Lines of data
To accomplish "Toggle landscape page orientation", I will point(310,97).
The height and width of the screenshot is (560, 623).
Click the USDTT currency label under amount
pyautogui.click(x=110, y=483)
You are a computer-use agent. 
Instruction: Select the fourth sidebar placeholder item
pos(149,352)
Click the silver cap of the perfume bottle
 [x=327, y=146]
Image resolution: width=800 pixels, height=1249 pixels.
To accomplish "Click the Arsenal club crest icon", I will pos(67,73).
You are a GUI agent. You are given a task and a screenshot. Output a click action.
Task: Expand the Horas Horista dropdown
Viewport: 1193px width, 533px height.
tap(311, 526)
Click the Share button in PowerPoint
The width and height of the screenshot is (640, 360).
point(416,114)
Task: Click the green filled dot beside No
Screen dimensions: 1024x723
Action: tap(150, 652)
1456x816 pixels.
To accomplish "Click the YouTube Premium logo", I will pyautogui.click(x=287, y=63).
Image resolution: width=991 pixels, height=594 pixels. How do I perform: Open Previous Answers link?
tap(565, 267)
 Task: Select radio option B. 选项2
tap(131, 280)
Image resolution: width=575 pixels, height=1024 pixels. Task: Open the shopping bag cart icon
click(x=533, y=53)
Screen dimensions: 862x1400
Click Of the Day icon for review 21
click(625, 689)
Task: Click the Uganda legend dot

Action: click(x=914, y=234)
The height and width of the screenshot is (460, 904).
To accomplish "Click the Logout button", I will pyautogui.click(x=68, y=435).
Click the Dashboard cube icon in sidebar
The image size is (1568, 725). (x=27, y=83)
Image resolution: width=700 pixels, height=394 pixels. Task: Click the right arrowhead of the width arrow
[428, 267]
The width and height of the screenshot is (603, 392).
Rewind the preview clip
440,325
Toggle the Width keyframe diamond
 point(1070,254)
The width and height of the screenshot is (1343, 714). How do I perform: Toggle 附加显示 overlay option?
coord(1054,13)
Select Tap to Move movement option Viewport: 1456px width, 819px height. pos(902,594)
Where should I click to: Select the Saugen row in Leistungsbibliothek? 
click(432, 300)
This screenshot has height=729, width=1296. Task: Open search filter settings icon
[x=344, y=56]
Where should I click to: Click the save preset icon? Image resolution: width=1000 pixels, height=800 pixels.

▶ _Prompt_
Rewrite all the items above, substituting "screen capture" for each occurrence of "screenshot" and keeping everything else unchanged.

▶ _Response to this task_
To accomplish "Toggle landscape page orientation", I will point(310,97).
The height and width of the screen capture is (560, 623).
Click the USDTT currency label under amount
pyautogui.click(x=110, y=483)
You are a computer-use agent. 
Instruction: Select the fourth sidebar placeholder item
pos(149,352)
Click the silver cap of the perfume bottle
 [x=327, y=146]
Image resolution: width=800 pixels, height=1249 pixels.
To accomplish "Click the Arsenal club crest icon", I will pos(67,73).
You are a GUI agent. You are given a task and a screen capture. Output a click action.
Task: Expand the Horas Horista dropdown
Viewport: 1193px width, 533px height.
tap(311, 526)
Click the Share button in PowerPoint
The width and height of the screen capture is (640, 360).
point(416,114)
Task: Click the green filled dot beside No
Screen dimensions: 1024x723
Action: tap(150, 652)
1456x816 pixels.
To accomplish "Click the YouTube Premium logo", I will pyautogui.click(x=287, y=63).
Image resolution: width=991 pixels, height=594 pixels. How do I perform: Open Previous Answers link?
tap(565, 267)
 Task: Select radio option B. 选项2
tap(131, 280)
Image resolution: width=575 pixels, height=1024 pixels. Task: Open the shopping bag cart icon
click(x=533, y=53)
Screen dimensions: 862x1400
Click Of the Day icon for review 21
click(625, 689)
Task: Click the Uganda legend dot

Action: click(x=914, y=234)
The height and width of the screen capture is (460, 904).
To accomplish "Click the Logout button", I will pyautogui.click(x=68, y=435).
Click the Dashboard cube icon in sidebar
The image size is (1568, 725). (x=27, y=83)
Image resolution: width=700 pixels, height=394 pixels. Task: Click the right arrowhead of the width arrow
[428, 267]
The width and height of the screen capture is (603, 392).
Rewind the preview clip
440,325
Toggle the Width keyframe diamond
 point(1070,254)
The width and height of the screen capture is (1343, 714). How do I perform: Toggle 附加显示 overlay option?
coord(1054,13)
Select Tap to Move movement option Viewport: 1456px width, 819px height. pos(902,594)
Where should I click to: Select the Saugen row in Leistungsbibliothek? 
click(432, 300)
This screen capture has height=729, width=1296. Task: Open search filter settings icon
[x=344, y=56]
Where should I click to: Click the save preset icon? Image resolution: width=1000 pixels, height=800 pixels.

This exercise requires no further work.